Mr Ghalioun was speaking as clear battle lines were being drawn both inside Syria and outside. Mr Assad’s hardline speech last week in which he promised to use an “iron fist” against the “terrorists” who opposed him has triggered fresh talk of military intervention.

Diplomats and even opposition activists acknowledge that the balance of power inside the country remains firmly in Mr Assad’s favour, with defectors to the Free Syrian Army a small proportion of the regime’s military strength.

In what some might say was a sign of desperation, the FSA, which is now in regular contact on tactics with the Syrian National Council, issued a statement on Monday night calling for United Nations intervention under “Chapter 7”, which allows for military action.

However, it is also clear that the regime’s capacities are being slowly degraded. An economic crisis as foreign investment has fled, combined with sanctions, has hit power supplies and raised prices in the shops.

Meanwhile, in some cities, notably Homs but also smaller towns such as the resort of Zabadani near the Lebanese border, rebels have been able to seize and hold on to territory against military shelling for several days.

The rebels are also striking against regime troops more boldly, to lethal effect. A brigadier-general, Mohammed Abdul-Hamid al-Awad, was shot dead on Monday, while a rocket attack on Tuesday killed an officer and five of his men at a checkpoint near Damascus, the state news agency reported.
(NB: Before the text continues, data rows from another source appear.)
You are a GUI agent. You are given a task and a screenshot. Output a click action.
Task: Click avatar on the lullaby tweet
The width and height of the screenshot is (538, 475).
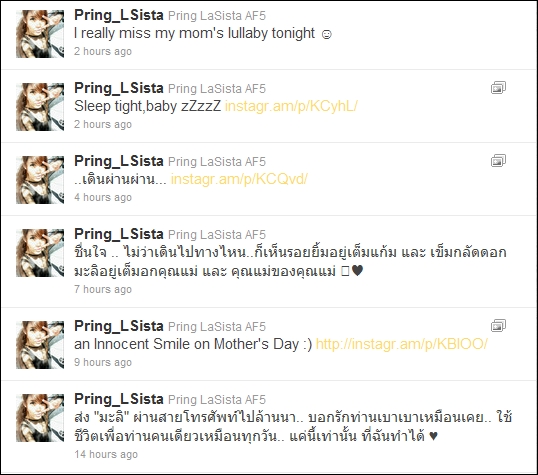[x=40, y=34]
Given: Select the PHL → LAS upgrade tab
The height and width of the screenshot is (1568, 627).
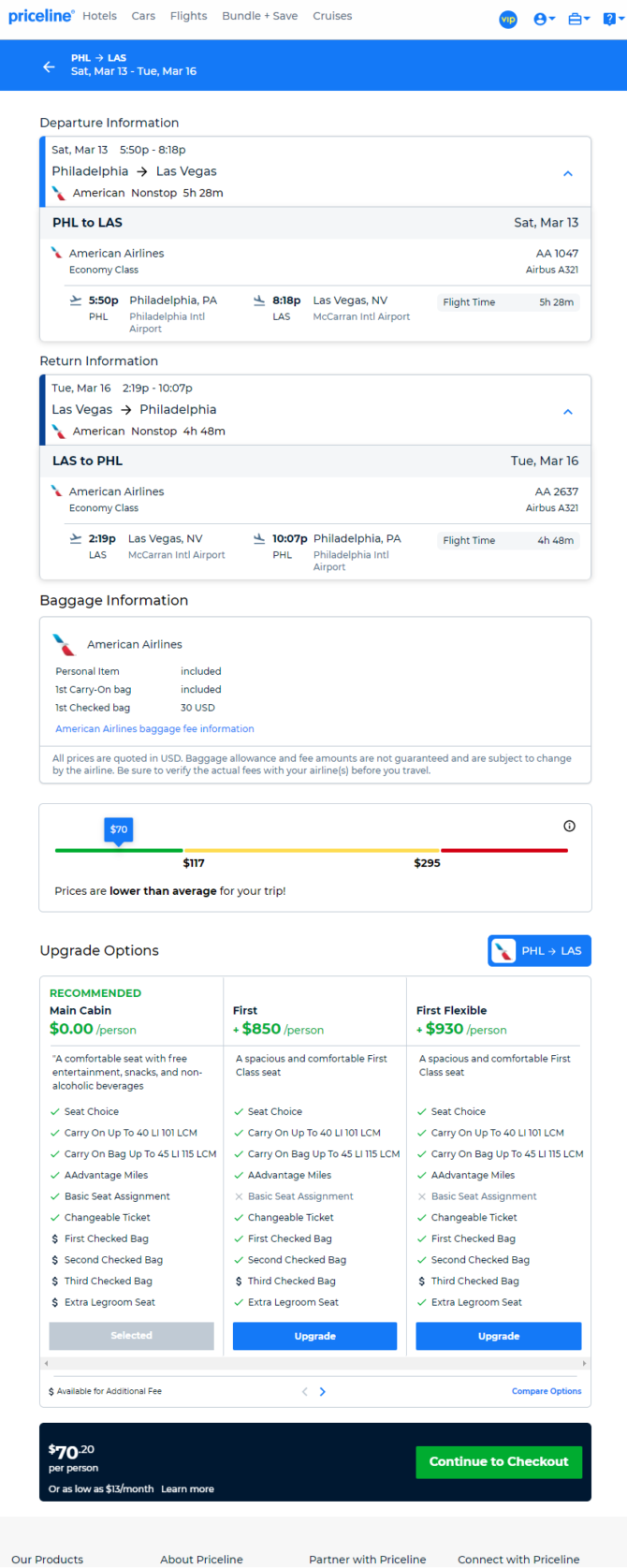Looking at the screenshot, I should pyautogui.click(x=539, y=951).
Russia, which has rejected all forms of intervention against its closest Middle East ally, has now presented a resolution condemning both regime and opposition for violence, but it is unlikely to proceed as it fails to suggest a solution.

Much will depend on the hearing the Arab League will give on Saturday to its peace monitors, who are due to complete the first stage of their investigation this week, and whether it seeks to force the issue at the United Nations itself or merely extend its mission.

Although Qatar has called for Arab troops to be sent in, western nations have made clear that even if they intervened, it would only be with Arab League and United Nations backing.

On Tuesday, a renewed assault in Homs, including the use of tank rounds, killed eight people – a sign not only of the regime’s violence but of the continued resistance of defenders.

Mr Ghalioun said: “The situation in Homs is more difficult than anyone can imagine. The shooting is going on, and no one can even leave their homes to purchase what they need. The situation is inhumane.”

He said he was moving to Cairo because he could only represent his constituency from outside Syria. “We can’t express our position in Syria,” he said. “We can’t even help the people, which is supposed to be my role as a member of parliament.”